Benedetto Croce, nel pieno della Seconda guerra mondiale, difese la “religione della libertà” contro ogni forma di assolutismo, fascista o comunista che fosse. Luciano Canfora, in epoca più recente, ha messo in guardia contro i rischi di una memoria storica selettiva, e ha ricordato come il progetto europeo debba mantenere viva la coscienza critica, erede dell’umanesimo e del pensiero classico. Denis Mack Smith e Franco Cardini, ciascuno con il proprio sguardo (l’uno più laico, l’altro più attento alla dimensione spirituale), hanno mostrato come l’identità europea non possa prescindere dalle sue radici cristiane, ma neppure ignorare i processi di laicizzazione e modernizzazione che ne hanno segnato la crescita.

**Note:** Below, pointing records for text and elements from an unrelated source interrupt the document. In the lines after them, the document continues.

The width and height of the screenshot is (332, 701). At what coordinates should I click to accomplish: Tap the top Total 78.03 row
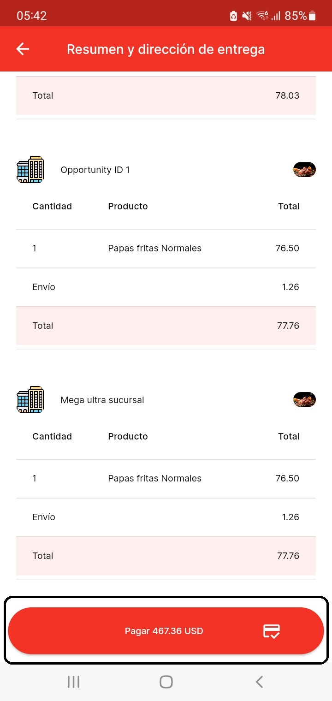(x=166, y=95)
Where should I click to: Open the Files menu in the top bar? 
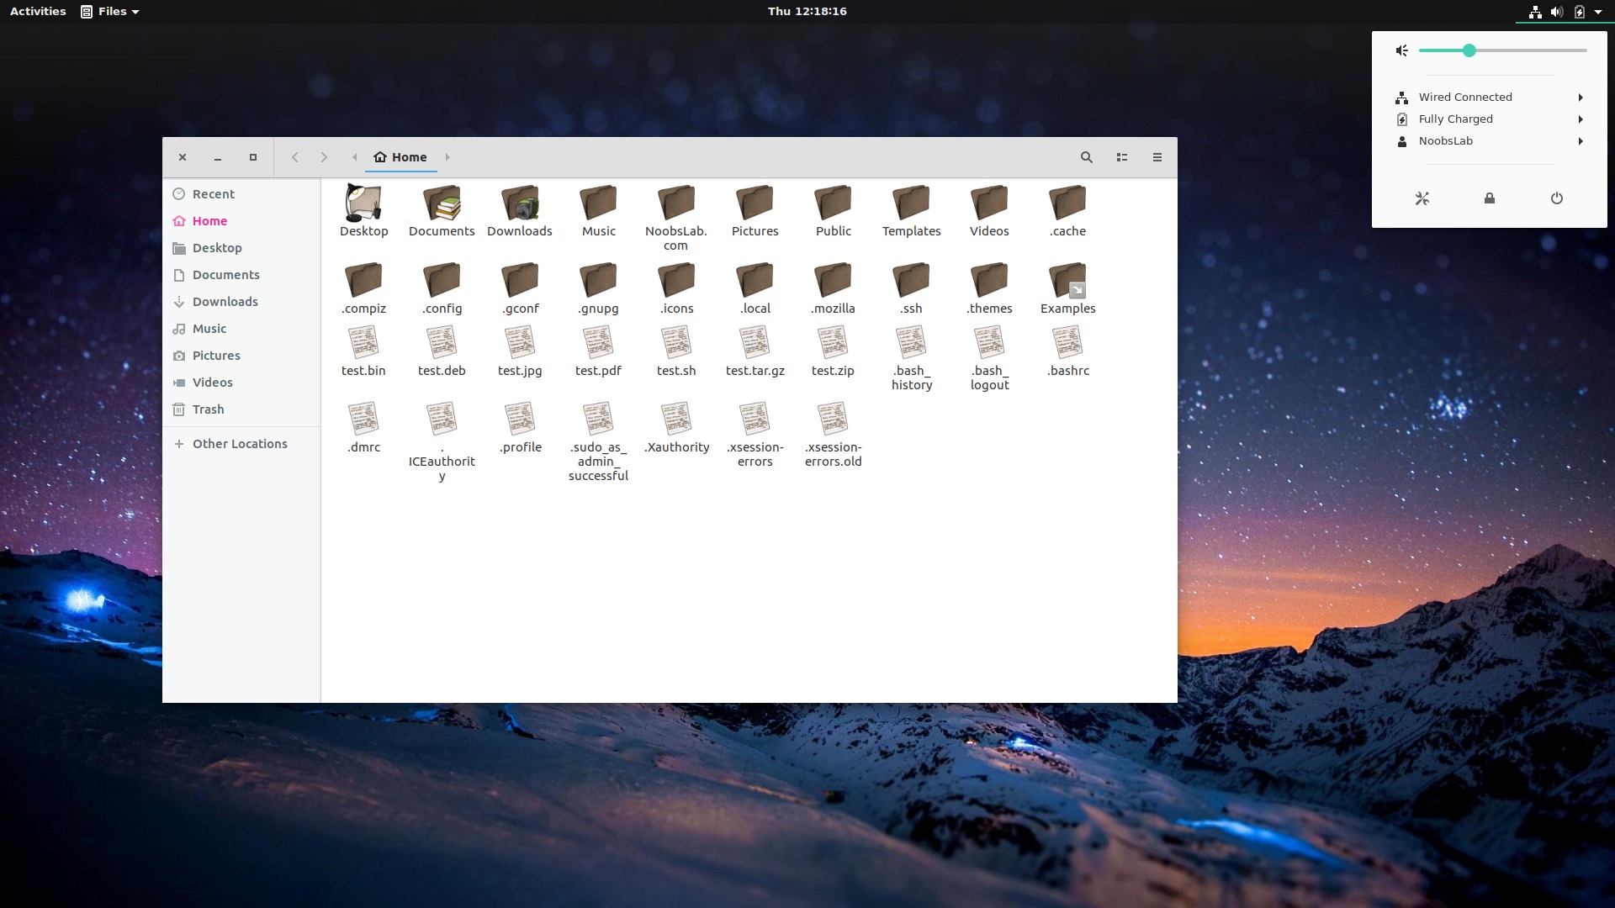pos(109,11)
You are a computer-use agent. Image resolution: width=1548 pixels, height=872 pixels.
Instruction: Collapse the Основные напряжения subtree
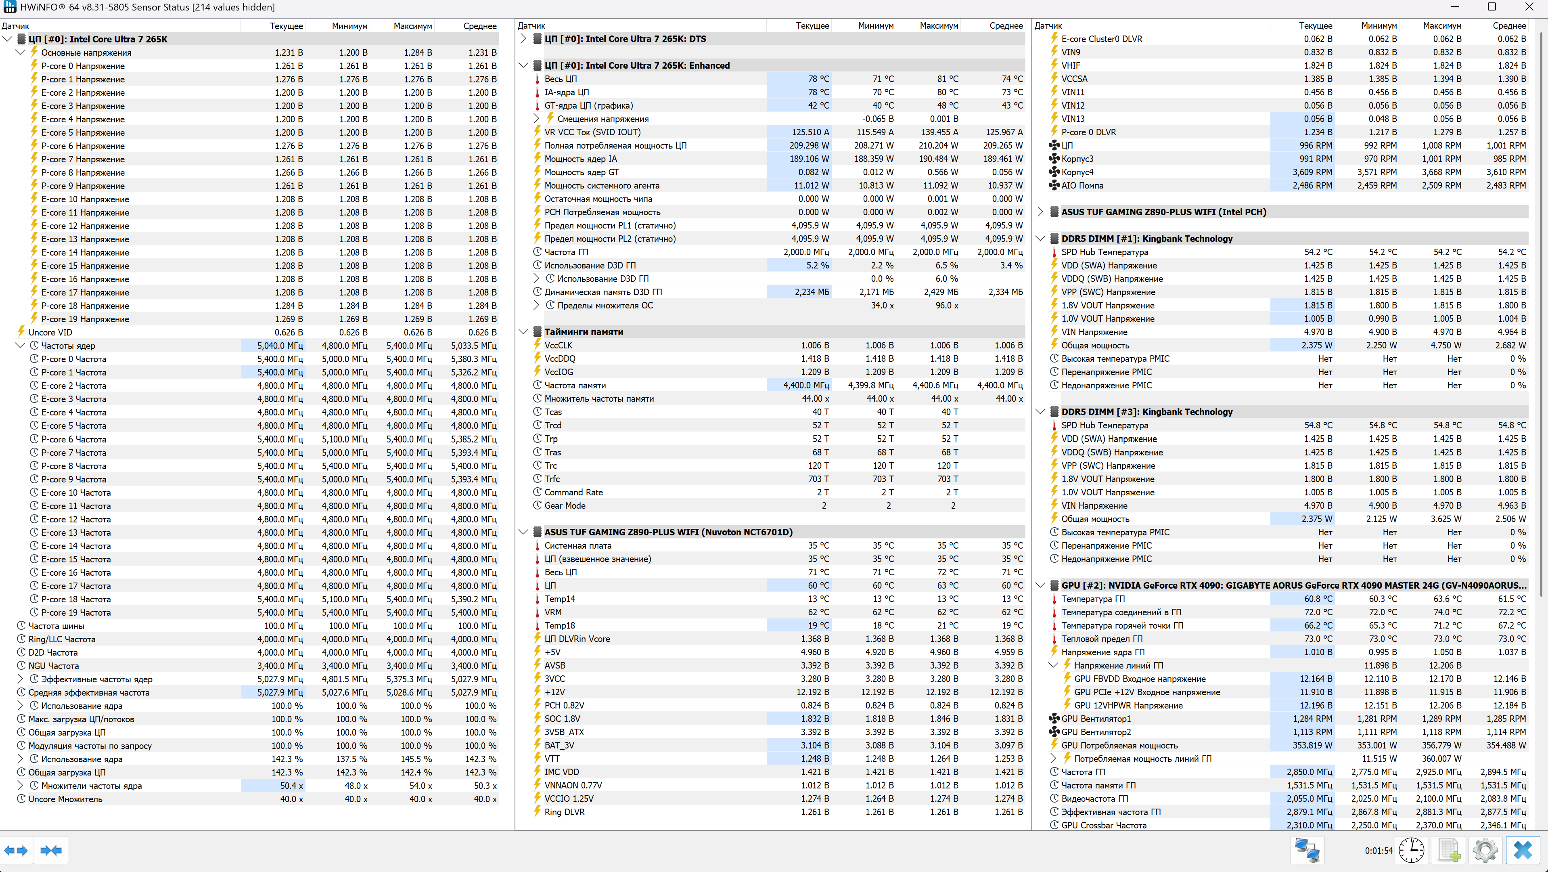(x=20, y=52)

La Chiesa, la pace e la nuova questione sociale

Tra le forze che hanno contribuito in modo decisivo a pacificare l’Europa e a farne maturare la coscienza civile, morale e spirituale, un posto centrale spetta senza dubbio alla Chiesa Cattolica. Non solo come erede di una tradizione millenaria, ma come presenza attiva, vigile e profetica nel cuore del continente. Dopo le tragedie del Novecento, è stata spesso la voce del Papa a richiamare i popoli alla riconciliazione, al perdono, alla costruzione della pace. Giovanni Paolo II, figlio della Polonia martoriata, ha avuto un ruolo chiave nel far crollare pacificamente i regimi comunisti dell’Est, ponendo al centro del suo magistero la dignità della persona e la libertà dei popoli. E Papa Francesco, in un’epoca segnata da nuove tensioni, diseguaglianze e guerre “a pezzi”, ha continuato a richiamare i leader mondiali alla responsabilità e al dialogo, con parole semplici e forti: «Tutto si perde con la guerra, tutto si guadagna con la pace».

Ora, con Papa Leone XIV, il messaggio sembra farsi ancora più urgente e profondo. Fin dal nome scelto — che richiama Leone XIII, il Papa della Rerum Novarum, il primo grande documento sociale della Chiesa — il nuovo Pontefice ha indicato la direzione: affrontare con coraggio e discernimento la nuova questione sociale che si apre con l’irruzione delle tecnologie digitali, di Internet e soprattutto dell’Intelligenza Artificiale. Il rischio è che il progresso tecnico, se non guidato da principi etici e da una visione dell’uomo integrale, possa creare nuove forme di esclusione, solitudine, dipendenza e diseguaglianza. Il compito della Chiesa — oggi più che mai — è quello di illuminare questo tempo di transizione, richiamando al primato della persona e al bene comune.

Non è più un’utopia pensare ad altri ottant’anni di pace. È un compito affidato alle nuove generazioni, chiamate a costruire un’Europa più unita, più giusta e più consapevole del proprio cammino. Un’Europa che, pur nel pluralismo delle sue culture e delle sue storie, non smetta mai di credere nel potere civile della libertà, nella forza della democrazia, nel dovere della memoria. E anche — forse soprattutto — nel messaggio spirituale e universale del Vangelo, che ancora oggi può ispirare una nuova civiltà della pace.